Patrícia Falcão Duarte, secretária-geral da Federação Nacional das Cooperativas Agrícolas de Olivicultores (Fenazeites), partilha das preocupações expressas pelo presidente da APPITAD. “Se os olivais em Trás-os-Montes não forem regados, perdem-se.” Outra consequência surge associada à falta de água: o risco de abandono pelas famílias que obtêm parte do seu rendimento da produção olivícola, que este ano “vai sofrer muito”. “Provavelmente acabaremos por enfrentar os mesmos problemas que se observam em Espanha”, observa a dirigente associativa.

Os efeitos da seca já se fazem sentir no olival de sequeiro depois de longos períodos sem chuva a que se juntam os “efeitos da quebra muito grande na produção do ano passado”, confirma ao PÚBLICO Patrícia Duarte. E realça mais um pormenor: “Há quem pense que a oliveira é uma árvore de deserto, mas não é.” “[Se] não tivermos uma Primavera mais chuvosa, o olival de sequeiro não se aguenta.”

Apesar de mais vulnerável às alterações climáticas, há especialistas que defendem que o olival de sequeiro é mais benéfico para o clima. Um estudo recente de uma equipa de investigadores da Universidade de Jaén conclui que os olivais de sequeiro contribuem para a mitigação das alterações climáticas comparado com os que usam sistemas de rega. "Os olivais de sequeiro cultivados da forma tradicional absorveram significativamente mais CO2 do que os olivais que usam regadio e que os olivais intensivos, que se estão a tornar cada vez mais comuns".

Mas se a água que cai do céu é vital para a manutenção do olival de sequeiro, a mudança de mentalidades é igualmente decisiva, quando as alterações climáticas vieram impor novas regras no modo como se cultivam os campos, com exigência acrescida na região montanhosa do Norte do país.

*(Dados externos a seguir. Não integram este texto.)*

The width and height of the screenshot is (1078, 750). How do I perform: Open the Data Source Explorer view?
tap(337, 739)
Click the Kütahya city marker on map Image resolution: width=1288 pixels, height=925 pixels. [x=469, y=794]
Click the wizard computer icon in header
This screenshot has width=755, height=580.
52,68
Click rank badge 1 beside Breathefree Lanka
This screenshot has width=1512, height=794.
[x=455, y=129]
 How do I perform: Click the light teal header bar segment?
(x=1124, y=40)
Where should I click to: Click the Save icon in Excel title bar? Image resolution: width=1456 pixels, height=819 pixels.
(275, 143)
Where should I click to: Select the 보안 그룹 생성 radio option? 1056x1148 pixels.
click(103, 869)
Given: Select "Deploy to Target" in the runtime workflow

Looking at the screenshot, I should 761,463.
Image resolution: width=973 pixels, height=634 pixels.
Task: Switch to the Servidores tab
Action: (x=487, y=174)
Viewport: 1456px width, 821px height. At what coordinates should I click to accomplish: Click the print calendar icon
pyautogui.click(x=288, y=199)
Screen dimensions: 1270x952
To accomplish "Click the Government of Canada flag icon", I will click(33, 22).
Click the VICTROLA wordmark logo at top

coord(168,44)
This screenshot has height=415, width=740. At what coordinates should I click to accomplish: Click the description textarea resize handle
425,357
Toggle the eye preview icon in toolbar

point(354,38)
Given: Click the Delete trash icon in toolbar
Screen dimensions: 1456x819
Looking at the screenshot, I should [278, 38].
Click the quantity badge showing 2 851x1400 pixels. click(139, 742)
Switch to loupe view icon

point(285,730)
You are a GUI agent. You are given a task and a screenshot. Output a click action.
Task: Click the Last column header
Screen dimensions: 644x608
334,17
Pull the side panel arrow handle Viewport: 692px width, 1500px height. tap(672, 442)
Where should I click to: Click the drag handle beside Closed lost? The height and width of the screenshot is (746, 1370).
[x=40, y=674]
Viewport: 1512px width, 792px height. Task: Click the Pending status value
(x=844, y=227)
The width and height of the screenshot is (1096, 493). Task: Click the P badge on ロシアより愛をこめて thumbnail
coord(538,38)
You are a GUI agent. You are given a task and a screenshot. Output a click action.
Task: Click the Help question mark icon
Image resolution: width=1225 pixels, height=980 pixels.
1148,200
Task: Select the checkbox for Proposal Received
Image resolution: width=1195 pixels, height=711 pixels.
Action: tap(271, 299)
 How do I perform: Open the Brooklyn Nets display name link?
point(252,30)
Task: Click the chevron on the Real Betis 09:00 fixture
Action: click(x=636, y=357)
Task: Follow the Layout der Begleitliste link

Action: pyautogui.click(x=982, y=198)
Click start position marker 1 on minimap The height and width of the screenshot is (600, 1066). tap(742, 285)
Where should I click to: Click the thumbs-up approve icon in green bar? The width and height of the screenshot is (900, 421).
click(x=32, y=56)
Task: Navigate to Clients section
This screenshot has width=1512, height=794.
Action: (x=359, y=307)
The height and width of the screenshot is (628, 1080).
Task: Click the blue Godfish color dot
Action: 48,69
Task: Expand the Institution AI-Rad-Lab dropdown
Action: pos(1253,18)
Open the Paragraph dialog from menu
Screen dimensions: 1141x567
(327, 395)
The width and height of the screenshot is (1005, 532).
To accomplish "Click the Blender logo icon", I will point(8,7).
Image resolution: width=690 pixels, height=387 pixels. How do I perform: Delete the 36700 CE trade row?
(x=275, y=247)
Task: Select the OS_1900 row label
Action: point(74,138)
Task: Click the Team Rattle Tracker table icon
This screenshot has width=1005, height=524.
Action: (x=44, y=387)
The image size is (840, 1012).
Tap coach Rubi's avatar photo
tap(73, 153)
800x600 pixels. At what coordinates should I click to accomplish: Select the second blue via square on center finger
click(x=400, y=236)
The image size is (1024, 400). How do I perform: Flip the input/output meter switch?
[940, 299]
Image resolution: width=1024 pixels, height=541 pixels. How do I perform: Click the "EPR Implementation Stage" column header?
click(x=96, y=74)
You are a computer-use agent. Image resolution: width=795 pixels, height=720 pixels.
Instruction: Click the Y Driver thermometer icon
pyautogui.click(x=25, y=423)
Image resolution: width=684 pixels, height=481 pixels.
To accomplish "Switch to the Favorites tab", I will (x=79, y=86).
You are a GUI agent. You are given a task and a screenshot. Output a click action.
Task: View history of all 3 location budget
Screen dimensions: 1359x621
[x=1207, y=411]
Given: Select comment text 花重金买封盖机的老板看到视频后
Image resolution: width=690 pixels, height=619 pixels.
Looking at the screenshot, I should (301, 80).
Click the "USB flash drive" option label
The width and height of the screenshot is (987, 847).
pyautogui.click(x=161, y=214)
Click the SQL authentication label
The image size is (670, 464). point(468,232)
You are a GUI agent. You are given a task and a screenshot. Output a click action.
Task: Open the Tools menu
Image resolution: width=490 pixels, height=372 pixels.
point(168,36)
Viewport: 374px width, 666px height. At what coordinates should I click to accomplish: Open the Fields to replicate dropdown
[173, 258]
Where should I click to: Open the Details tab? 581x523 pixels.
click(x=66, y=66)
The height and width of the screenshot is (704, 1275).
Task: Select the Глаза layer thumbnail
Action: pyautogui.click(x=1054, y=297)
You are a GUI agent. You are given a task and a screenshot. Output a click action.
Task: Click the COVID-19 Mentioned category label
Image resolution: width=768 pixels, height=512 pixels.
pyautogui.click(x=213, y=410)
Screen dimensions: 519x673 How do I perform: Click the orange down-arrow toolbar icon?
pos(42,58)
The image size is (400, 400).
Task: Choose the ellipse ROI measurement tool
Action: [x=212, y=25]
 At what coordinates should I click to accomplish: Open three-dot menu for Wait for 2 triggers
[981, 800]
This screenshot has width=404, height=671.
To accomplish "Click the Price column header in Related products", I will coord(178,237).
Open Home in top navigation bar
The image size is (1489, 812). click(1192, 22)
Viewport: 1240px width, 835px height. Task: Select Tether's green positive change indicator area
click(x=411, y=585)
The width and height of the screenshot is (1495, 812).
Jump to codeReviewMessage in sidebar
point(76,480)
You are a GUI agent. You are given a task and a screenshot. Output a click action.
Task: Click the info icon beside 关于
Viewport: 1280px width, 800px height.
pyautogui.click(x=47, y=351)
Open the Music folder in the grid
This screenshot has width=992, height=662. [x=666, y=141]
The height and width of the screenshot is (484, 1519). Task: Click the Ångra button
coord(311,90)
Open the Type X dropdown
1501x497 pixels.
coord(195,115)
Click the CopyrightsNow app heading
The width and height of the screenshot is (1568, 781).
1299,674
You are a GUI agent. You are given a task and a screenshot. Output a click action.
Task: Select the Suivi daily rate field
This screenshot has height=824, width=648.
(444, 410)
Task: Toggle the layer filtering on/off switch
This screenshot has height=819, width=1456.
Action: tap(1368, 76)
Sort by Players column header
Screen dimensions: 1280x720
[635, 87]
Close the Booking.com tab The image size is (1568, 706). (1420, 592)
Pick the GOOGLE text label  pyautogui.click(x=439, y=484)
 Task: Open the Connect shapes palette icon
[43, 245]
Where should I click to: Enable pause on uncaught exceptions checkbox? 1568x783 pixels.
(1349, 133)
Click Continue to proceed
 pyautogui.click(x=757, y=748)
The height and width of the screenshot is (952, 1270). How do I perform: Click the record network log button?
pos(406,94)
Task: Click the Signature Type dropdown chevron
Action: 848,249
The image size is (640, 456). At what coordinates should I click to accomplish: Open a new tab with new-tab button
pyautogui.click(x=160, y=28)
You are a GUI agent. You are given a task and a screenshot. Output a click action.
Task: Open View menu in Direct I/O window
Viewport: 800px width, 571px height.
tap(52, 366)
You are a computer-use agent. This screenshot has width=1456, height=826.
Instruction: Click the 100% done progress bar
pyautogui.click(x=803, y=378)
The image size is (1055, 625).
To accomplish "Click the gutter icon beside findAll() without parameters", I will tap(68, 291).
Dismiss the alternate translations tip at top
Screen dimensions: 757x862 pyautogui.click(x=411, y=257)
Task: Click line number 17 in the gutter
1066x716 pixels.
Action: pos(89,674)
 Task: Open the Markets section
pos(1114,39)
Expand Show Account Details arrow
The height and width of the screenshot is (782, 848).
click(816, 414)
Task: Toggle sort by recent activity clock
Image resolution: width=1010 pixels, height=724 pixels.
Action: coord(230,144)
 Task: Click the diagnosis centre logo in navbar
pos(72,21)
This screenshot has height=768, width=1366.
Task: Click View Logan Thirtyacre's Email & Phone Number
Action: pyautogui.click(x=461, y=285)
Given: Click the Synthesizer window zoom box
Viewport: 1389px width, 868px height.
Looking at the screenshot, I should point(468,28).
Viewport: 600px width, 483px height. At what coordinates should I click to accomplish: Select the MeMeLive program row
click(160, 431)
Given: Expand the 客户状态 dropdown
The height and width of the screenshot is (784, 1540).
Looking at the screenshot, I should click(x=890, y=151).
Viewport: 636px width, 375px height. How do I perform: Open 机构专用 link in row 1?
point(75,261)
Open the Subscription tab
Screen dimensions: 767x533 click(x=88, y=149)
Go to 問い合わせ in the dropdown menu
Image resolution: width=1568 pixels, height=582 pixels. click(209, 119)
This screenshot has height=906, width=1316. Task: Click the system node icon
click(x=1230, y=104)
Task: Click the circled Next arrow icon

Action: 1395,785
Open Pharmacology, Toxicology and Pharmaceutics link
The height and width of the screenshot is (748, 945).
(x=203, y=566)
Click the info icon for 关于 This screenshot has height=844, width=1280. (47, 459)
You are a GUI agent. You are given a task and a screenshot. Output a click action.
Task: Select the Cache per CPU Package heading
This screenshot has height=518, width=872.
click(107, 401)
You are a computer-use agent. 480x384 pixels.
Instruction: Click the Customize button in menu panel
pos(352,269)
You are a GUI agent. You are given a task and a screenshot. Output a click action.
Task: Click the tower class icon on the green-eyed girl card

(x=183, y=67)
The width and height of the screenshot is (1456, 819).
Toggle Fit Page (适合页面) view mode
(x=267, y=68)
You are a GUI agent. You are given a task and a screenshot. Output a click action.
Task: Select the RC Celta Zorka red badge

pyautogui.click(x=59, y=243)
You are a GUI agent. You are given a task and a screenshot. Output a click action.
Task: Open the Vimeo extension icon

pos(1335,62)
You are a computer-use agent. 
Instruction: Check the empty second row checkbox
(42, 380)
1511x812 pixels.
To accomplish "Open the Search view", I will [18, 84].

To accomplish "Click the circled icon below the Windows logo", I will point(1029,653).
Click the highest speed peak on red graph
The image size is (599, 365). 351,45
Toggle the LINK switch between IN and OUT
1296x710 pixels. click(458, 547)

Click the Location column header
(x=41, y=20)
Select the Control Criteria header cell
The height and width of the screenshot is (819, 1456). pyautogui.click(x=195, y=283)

“Temos de acabar com a forma excessiva como se continua a mobilizar o solo”, vincou ao PÚBLICO Carlos Correia professor e investigador na Universidade de Trás-os-Montes e Alto Douro (UTAD). A erosão do solo é um dos principais problemas ambientais na região mediterrânica. “Um século é o tempo que demora, em média, a formação de um centímetro de solo e, na actualidade, em poucas horas sofremos perdas superiores.”

A experiência e o conhecimento adquirido dizem-lhe que um solo em que não se mexe “retém melhor a precipitação atmosférica, facilita a infiltração da água e aumento da matéria orgânica”. Esta técnica poderá ser uma das soluções para “manter os olivais de sequeiro com viabilidade económica em termos futuros”, refere o investigador. Considera que ainda não estaremos a assistir “ao fim do olival de sequeiro”, mas, se se continuarem a verificar precipitações muito baixas, o seu abandono será irreversível. Carlos Correia conclui: “Ainda não é uma realidade, mas é uma ameaça muito séria e está a ser difícil aceitar a mudança.”